— Problem description —
Please retype the data that follows, starting at the line containing "Contenus gratuits (689, 60)" and stopping after the last line.

---- Records for the task

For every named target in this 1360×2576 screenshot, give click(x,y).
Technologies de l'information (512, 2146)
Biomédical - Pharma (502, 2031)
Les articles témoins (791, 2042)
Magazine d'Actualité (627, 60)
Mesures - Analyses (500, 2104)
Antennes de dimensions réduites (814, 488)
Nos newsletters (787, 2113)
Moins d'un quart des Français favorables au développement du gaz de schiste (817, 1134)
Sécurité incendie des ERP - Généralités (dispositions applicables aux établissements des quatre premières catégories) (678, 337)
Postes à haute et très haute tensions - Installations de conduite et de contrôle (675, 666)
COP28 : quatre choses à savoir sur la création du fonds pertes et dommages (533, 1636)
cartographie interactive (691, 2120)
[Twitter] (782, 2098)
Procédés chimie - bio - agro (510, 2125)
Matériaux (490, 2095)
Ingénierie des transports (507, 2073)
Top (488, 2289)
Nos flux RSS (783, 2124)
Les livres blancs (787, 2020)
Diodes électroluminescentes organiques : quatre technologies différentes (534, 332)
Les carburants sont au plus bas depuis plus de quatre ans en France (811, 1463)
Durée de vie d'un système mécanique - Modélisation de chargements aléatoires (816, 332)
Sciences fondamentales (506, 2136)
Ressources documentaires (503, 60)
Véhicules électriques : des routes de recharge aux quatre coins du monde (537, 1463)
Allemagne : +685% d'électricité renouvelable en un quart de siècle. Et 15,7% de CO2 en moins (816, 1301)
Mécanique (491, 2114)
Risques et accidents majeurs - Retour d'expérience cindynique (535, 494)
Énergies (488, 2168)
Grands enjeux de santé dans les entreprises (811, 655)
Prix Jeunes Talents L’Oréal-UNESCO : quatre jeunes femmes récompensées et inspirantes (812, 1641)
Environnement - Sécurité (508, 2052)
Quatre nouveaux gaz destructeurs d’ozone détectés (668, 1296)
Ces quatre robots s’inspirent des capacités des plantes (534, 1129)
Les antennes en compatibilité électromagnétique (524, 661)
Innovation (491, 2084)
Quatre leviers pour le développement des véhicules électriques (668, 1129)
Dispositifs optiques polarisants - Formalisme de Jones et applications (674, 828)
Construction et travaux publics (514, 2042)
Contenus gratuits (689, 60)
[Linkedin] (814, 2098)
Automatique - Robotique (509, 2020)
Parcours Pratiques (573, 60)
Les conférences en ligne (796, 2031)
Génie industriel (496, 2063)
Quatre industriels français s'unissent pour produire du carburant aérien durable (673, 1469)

--------

— Finished exercise —
Contenus gratuits (689, 60)
[Linkedin] (814, 2098)
Automatique - Robotique (509, 2020)
Parcours Pratiques (573, 60)
Les conférences en ligne (796, 2031)
Génie industriel (496, 2063)
Quatre industriels français s'unissent pour produire du carburant aérien durable (673, 1469)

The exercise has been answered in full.